Bir garip sendika-işçi ilişkisi

 

 

 

 

Adı Sual Seçkin,

Metal işçisi ve DİSK’e bağlı Birleşik Metal-İş Sendikası Gebze Şubesi üyesi. Çalıştığı işyeri Legrand. O’nu bu yazıya konu eden gerekçe ise, işyeri Baştemsilcisi Mehmet Gürsoy’un onayıyla işten çıkartıldığı iddiası.

İddia yalanlanamadığı için artık gerçek hüviyetine büründü.

Bu süreçte, Sual’de boş durmadı elbet. 28 Mart’ta işten çıkartılan Sual, baştemsilci ile bu kişinin halen Disiplin Kurulu üyesi olduğu Birleşik Metal-İş Sendikası Gebze Şubesi’nin tavrını deşifre etme uğraşı verdi. Çünkü, sendikası, ne bir işe iade davası açmış, ne de işvereni işe geri almaya zorlayan eylem biçimini hayata geçirme adımı atmıştı.

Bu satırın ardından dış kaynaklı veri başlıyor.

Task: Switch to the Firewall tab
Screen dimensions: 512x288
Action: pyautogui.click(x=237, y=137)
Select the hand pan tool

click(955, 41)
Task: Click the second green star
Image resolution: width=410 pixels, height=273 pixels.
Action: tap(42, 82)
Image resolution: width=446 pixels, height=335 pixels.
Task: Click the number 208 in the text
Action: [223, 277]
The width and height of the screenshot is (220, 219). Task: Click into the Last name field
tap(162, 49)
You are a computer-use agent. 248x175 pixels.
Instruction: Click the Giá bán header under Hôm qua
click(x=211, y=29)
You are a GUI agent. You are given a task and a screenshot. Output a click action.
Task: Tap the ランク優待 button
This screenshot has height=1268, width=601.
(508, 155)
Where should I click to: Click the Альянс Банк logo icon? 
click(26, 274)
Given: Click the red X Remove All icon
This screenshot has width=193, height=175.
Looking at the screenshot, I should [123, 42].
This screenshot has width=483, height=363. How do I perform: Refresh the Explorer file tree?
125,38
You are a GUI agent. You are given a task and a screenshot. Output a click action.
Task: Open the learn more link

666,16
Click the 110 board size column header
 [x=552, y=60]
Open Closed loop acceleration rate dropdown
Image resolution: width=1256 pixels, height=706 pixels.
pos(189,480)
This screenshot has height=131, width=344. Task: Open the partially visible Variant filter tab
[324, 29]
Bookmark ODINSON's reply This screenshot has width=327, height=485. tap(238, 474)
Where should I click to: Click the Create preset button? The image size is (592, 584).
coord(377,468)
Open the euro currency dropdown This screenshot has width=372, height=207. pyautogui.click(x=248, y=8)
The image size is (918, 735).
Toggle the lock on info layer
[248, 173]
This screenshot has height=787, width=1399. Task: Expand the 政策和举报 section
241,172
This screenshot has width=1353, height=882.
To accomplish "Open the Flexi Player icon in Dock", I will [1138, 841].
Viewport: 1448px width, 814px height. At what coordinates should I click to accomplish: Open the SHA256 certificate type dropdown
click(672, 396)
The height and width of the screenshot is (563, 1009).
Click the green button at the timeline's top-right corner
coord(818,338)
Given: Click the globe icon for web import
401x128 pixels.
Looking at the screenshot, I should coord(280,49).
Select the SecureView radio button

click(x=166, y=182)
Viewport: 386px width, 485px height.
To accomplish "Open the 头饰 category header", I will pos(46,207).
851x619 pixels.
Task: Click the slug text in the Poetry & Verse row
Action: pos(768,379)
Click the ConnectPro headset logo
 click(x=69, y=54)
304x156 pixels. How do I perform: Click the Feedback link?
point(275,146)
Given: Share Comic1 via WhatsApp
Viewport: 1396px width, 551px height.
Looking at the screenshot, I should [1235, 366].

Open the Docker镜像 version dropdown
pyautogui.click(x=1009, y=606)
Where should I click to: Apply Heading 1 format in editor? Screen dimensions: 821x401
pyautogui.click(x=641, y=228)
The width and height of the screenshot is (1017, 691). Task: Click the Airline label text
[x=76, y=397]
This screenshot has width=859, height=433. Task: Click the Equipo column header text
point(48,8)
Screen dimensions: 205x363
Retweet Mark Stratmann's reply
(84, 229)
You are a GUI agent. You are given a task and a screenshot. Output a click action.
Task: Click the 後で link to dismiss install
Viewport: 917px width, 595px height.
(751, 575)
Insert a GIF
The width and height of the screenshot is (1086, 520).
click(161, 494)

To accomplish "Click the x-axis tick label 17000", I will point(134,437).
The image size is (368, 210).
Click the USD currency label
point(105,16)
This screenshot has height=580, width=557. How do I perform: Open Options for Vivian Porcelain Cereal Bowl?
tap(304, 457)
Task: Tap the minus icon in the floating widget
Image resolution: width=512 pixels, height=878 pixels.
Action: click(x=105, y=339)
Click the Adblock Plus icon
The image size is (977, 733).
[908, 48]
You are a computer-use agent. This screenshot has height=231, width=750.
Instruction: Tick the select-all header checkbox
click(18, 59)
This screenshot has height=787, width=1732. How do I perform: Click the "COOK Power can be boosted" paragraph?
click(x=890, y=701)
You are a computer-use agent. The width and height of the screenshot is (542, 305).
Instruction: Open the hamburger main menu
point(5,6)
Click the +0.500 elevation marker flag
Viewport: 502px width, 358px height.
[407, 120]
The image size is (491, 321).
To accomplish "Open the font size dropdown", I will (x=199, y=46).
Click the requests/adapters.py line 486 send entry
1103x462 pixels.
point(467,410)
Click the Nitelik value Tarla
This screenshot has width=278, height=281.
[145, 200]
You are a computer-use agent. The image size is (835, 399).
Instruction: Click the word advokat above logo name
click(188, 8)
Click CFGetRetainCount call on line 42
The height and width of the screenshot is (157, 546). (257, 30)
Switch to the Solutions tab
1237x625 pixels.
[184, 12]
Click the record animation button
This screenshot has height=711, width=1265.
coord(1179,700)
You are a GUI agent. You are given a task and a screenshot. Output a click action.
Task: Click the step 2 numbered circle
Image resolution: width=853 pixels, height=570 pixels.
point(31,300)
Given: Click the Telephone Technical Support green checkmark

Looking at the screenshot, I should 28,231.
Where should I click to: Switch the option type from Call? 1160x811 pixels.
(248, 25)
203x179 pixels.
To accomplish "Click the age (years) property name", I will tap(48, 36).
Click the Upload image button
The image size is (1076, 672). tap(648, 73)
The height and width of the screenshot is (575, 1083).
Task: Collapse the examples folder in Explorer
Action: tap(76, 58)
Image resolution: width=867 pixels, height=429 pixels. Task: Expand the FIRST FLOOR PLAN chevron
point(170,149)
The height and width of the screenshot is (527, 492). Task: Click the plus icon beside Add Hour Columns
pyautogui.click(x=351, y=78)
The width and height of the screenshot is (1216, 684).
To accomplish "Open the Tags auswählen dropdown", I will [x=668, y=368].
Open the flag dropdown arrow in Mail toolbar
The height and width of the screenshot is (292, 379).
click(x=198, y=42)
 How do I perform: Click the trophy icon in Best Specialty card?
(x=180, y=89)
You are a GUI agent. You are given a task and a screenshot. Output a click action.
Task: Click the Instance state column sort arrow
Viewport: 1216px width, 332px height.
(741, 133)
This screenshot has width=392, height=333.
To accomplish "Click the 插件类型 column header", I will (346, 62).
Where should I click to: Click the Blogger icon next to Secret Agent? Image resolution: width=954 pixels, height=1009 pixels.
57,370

Sual, bu gelişmeler üzerine 7 Nisan’da fabrika önünde direnişe başladı. Takvimler 18 Nisan’ı gösterdiğinde ise işyerinde yeni baştemsilci seçimi oldu. Üye arkadaşının atılmasına neden olan Mehmet Gürsoy, bu süreçte deşifre olunca istifasını vermek zorunda kaldı ve yeniden ada olamayınca yerine başka biri seçildi.

Sual, o fabrikanın 7 yıllık kıdemli işçisi iken işten çıkartılıyor. Onun işten çıkarılmasına neden olan eski baştemsilci de, sanki işçi/sendika temsilcisi gibi değil, patron temsilcisi gibi davranıyor. (Mehmet Gürsoy, bütün bu gelişmelere rağmen halen Gebze Şubesi Disiplin Kurulu üyesi)

Bu çok tanıdık bir tavır. Özellikle 1990 sonrası altı giderek boşaltılan sendikal örgütlenmelerin tepe noktalarında oturan sözde yöneticiler açısından artık gizlenemeyen bir tavır.

Çoğunluğunu kadın işçilerin oluşturduğu 400 civarında çalışanı bulunan işyerinde böylesi basit bir ayak oyunu, işçi ile sendikası arasındaki ilişkiyi ‘’garip ilişki’’ diye tanımlattırmak için yeterli.

Böyle bir baştemsilci, görevinden fabrikadaki görevinden istifa edip bir kez daha seçime girecek cesareti bulamazken, neden hala şube disiplin kurulu üyeliği görevi sürer, bu anlaşılmaz bir durum.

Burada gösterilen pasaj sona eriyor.